Power Pack looked good; its illustrations were pure cheezy 70s comic book, but the story was good. The bit I read was 2 young kids named Katie and Julie stealing some sort of world-destroying device which an evil business tycoon had in his office (along with some candy bars which Moomin found charmingly naughty of them) and I think a 3rd kid maybe a brother -- cut with scenes of the Snarks, matriarchal lizard aliens in a spaceship plotting to blow up the universe of the other, good, aliens. Moomin explained their interesting powers - gravity, power over density and mass, energizer, and lightspeed who is really good at acceleration. I think the comic must make a stab at explaining the actual concepts of things like mass, inertia, gravity, and acceleration! Nicely educational!

I would recommend Power Pack to other parents as a good superhero comic -- and at least in the one issue that I read (randomly in the middle of the series) it wasn't annoyingly sexist! I see from its description that it "deals with mature themes" like coming across people dead of drug use. I don't mind this. Moomin's old enough to read a newspaper, he can read a comic book that has homeless people and pre-teen superheroes who accidentally kill people with their powers and are wracked with remorse. It might be harder to explain to a 4 year old though.

The second batch of anxiety dreams were also around cars and wheelchairs and stairs and getting around. My house this time was a modern steel and glass and chrome version of my old co-op. I kept falling asleep in different places in a sort of haze -- in a sort of jacuzzi bathtub, waking to realize I had gotten in with all the top part of my clothes still on, a tank top and tshirt and sweatshirt over them, and they were getting wet, and the water had all drained out and I had to pee and yet was disheartened at the thought of getting out of the tub to pee and then getting back in to wash afterwards so as to be nice and clean for a while. (Clearly I need a Washlet in this dream! Click that link, you'll laugh your ass off.)

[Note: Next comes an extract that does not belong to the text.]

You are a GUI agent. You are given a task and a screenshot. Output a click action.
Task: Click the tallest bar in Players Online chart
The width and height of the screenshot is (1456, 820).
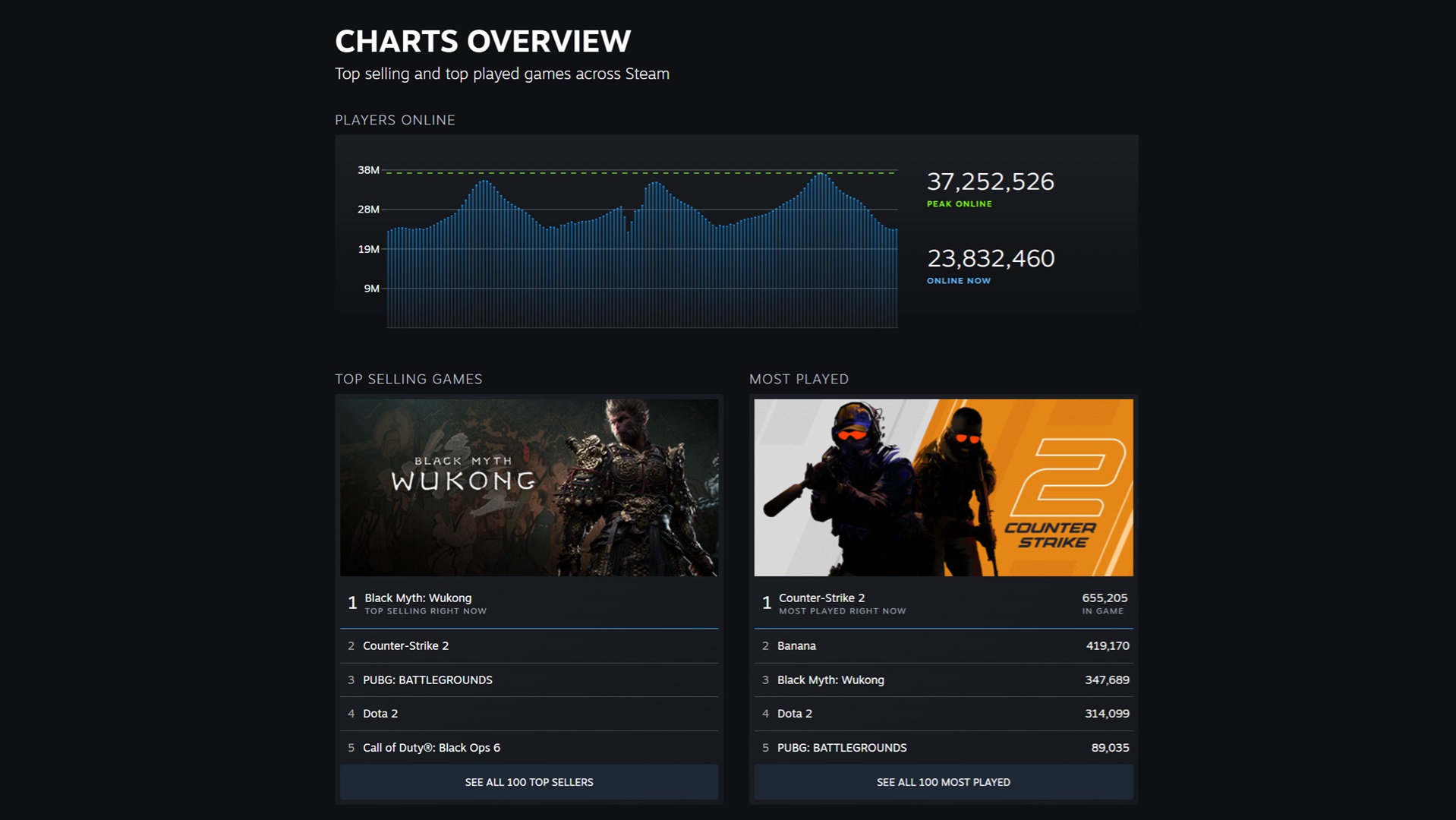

My friends from work also lived in my strange chrome and steel house. I dreamed typing things into a term window, and work friends IM-ing me and sending me files, and downloading and ftp-ing things all over the place but getting stuck in none of it working right. For a while it was like my mom also lived in my house. Plus my friend Ian H. with an enormous suitcase full of tiny electronic devices with LEDs blinking on and off and a vaguely internetty company name. I kept vaguely waking up from masturbating (in the dream) and then realizing people were all around me and the door was open... or had been right in the next room able to overhear my giant vibrator. (Oops.) It went on like that for a while; it had scenes where I was stuck in gravel, or in my wheelchair behind cars that were backing up and shouting for them to stop and knowing they weren't stopping, or waking up over and over, or thinking I'd just gone to the bathroom in the dream but then still having to go, or realizing I had no pants on; all of that.

It was a perfectly good day yesterday! Why the dreams! Maybe because I had a few nights of taking muscle relaxants, and last night I didn't?